La valeur de l’entreprise n’est pas le prix, mais une base pour la détermination du prix. Le prix résulte de l’offre et de la demande ainsi que des négociations. Le vendeur veut obtenir le prix maximum pour son entreprise, l’acheteur veut payer le moins possible. Le prix d’achat doit être équitable pour les deux parties. Le prix d’achat devrait pouvoir être remboursé au bout de 5 à 8 ans.

Comment obtenir le prix maximum lors de la vente d’une entreprise ?

1. quelqu’un s’approche activement de vous et vous fait une offre Vous avez ici une position de négociation confortable, surtout si vous n’êtes pas pressé de vendre.
2. vous réfléchissez systématiquement à tous ceux qui pourraient entrer en ligne de compte comme acheteurs potentiels, vous les contactez tous en même temps et vous menez ensuite des négociations parallèles avec tous les intéressés La concurrence stimule les affaires et fait grimper les prix.

Qu’est-ce qui peut faire baisser le prix de vente ?

Les facteurs importants qui peuvent entraîner une baisse du prix de vente sont les suivants : La pression du temps du vendeur, le manque d’acheteurs potentiels, la rapidité de la transaction et le paiement en espèces, l’exclusion de la responsabilité, la garantie de la pérennité de l’entreprise et des emplois.

Quel est le rôle d’un conseiller en fusions-acquisitions ?

La tâche principale d’un conseiller en fusions et acquisitions est d’assurer la sécurité du processus et d’éviter les erreurs coûteuses.
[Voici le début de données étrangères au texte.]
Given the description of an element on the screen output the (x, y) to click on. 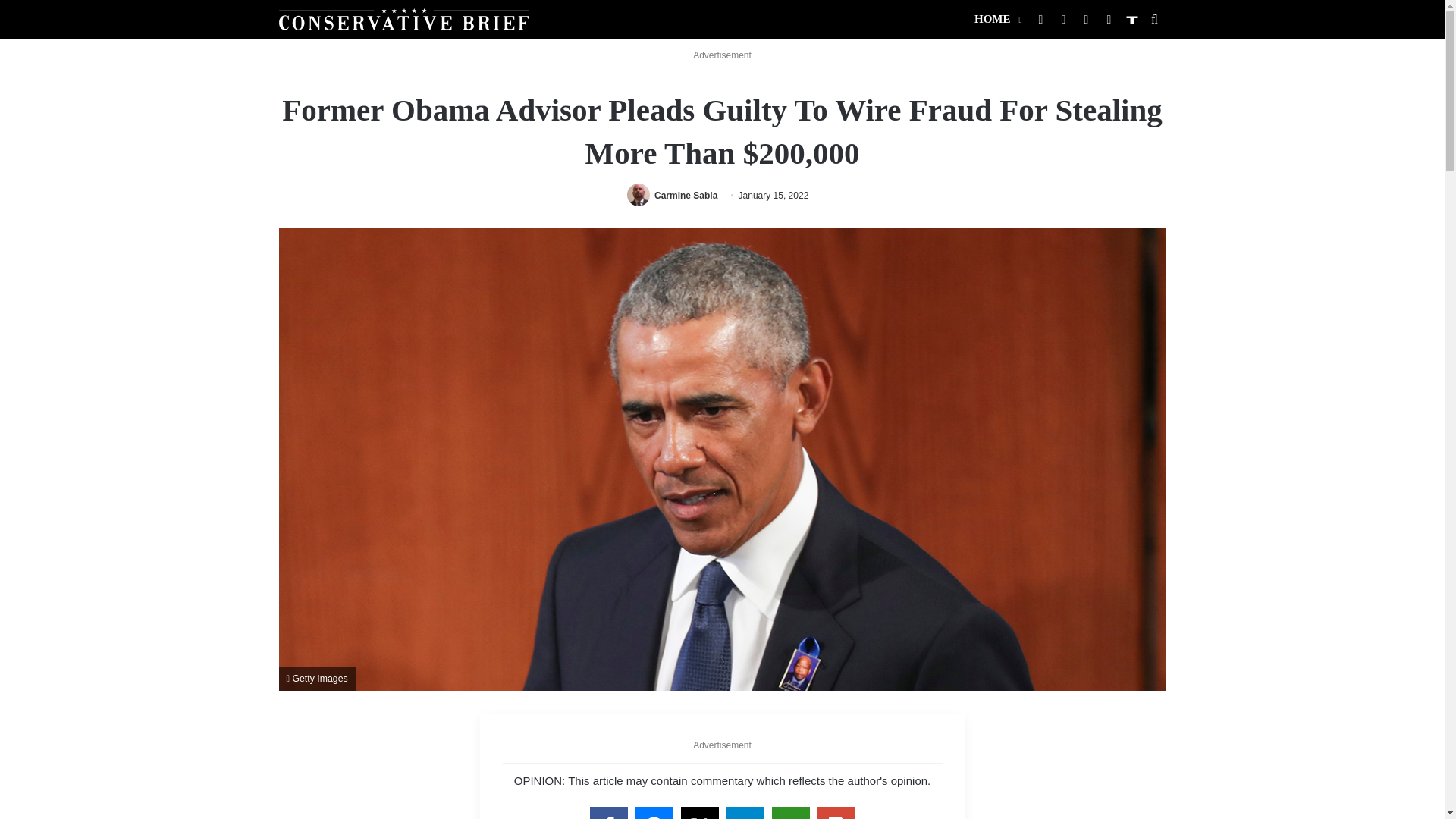
Conservative Brief (404, 19)
Carmine Sabia (685, 195)
HOME (996, 19)
Carmine Sabia (685, 195)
L’objectif est de trouver une solution qui soit économiquement viable, fiscalement avantageuse et juridiquement possible. Un conseiller expérimenté et disposant d’un bon réseau élargit le cercle des acheteurs potentiels et donc les chances de réussite de la vente.

Combien coûte un conseiller en fusions-acquisitions ?

Après un bilan sans engagement qui permet de déterminer vos objectifs, la stratégie de vente et votre besoin d’assistance, un conseiller sérieux vous fait une offre écrite s’il estime que la probabilité de réussite est élevée dans les conditions données (par exemple votre prix demandé).
Selon le secteur, la taille de l’entreprise et le volume des transactions, il est courant de verser une commission de 3 à 10 % en fonction des résultats. Il est également courant d’avoir une composante fixe, par exemple mensuelle ou lorsque certains jalons sont atteints. Quelques exemples de modèles d’honoraires

Qu’est-ce qui rend une entreprise invendable ?

Des prix excessifs et un modèle économique non viable sont les principales raisons qui peuvent rendre une entreprise invendable. Si une entreprise est trop axée sur les propriétaires, si la situation commerciale se détériore continuellement, si la documentation est insuffisante ou ne correspond pas à la vérité, ce sont autant de raisons supplémentaires qui rendent une vente difficile.
Une vente sous une pression temporelle massive, par exemple pour des raisons économiques ou de santé, peut facilement signifier la fin avant qu’une vente ne puisse être réalisée.

Quelle est la différence entre un asset deal et un share deal ?

Lors d’un asset deal, les actifs (biens économiques) d’une entreprise sont acquis individuellement. Avantage : minimisation des risques de responsabilité, inconvénient : selon la taille de l’entreprise, très confus. Dans le cas d’un share deal, l’acheteur acquiert des parts de l’entreprise (actions, parts sociales ou parts d’associés) Avantage pour le vendeur : les plus-values de cession sont ici fiscalement avantageuses.